Goldacre proposes a wide range of regulatory proposals including some actions from below: students taking their institutions to task over sponsorship deals, exposing ghost writers of drug company papers, demanding professional bodies implement and police their standards, and so on. We would all gain from these measures being implemented. But we have to ask if this is any kind of long-term solution, especially since Goldacre shows how ineffective such regulation has been in the past.

Under capitalism production becomes a coercive cycle to generate more profit, production for production's sake.
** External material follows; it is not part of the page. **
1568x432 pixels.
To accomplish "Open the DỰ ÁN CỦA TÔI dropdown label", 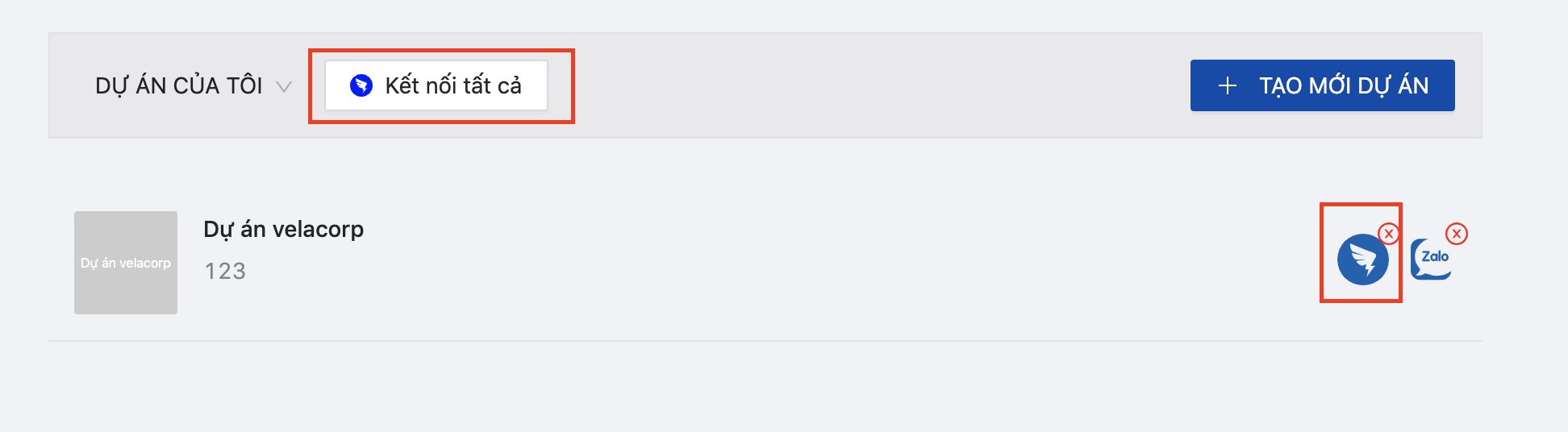I will pos(178,85).
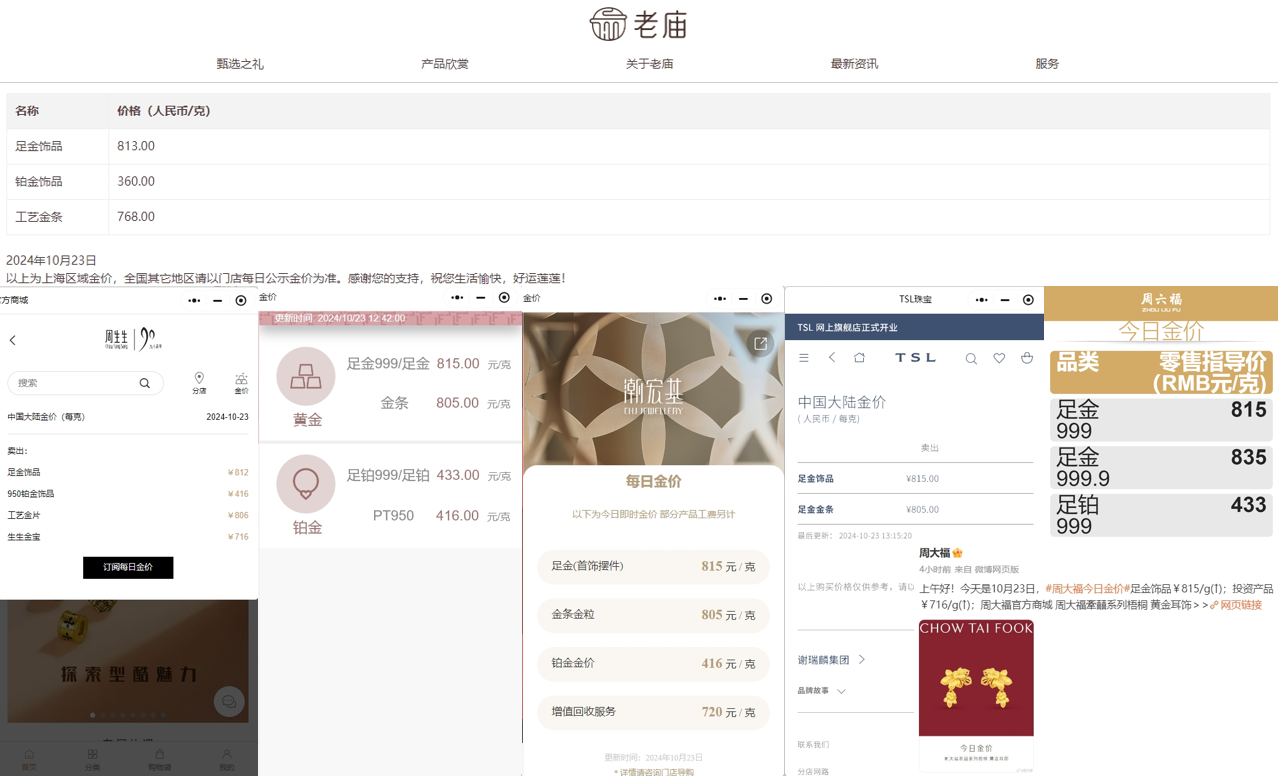Screen dimensions: 1278x776
Task: Expand the 谢瑞麟集团 entry
Action: click(x=832, y=660)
Medicine, instead of being focused on reducing illness and finding cures, becomes who can increase the need for more medication.

Common trivial conditions are medicalised, turned into illnesses which demand more products. So with all the regulation in the world, with all the raised awareness among medical workers and patients, those pressures will still make the industry corrupt medicine, distort the research, mislead the doctors. Regulation, though it may have some effect, will leave the system unchanged.

A socialist system would orient drugs research into cures and innovative treatments, delivered effectively and efficiently. Drug patents and the restriction of medical knowledge would be outlawed. It would make all research results of all trials open access, shared among anyone who needed or wanted them. Duplicate research would be eliminated; cooperation would be the norm. But taking power from the corporates won't come through lobbying and appealing to important people, or asking nicely. It'll come from mass action from below.

Despite its reformist outlook, Bad Pharma is an excellent book that deserves very wide readership. It provides plenty of information for socialists defending the health service against privatisation.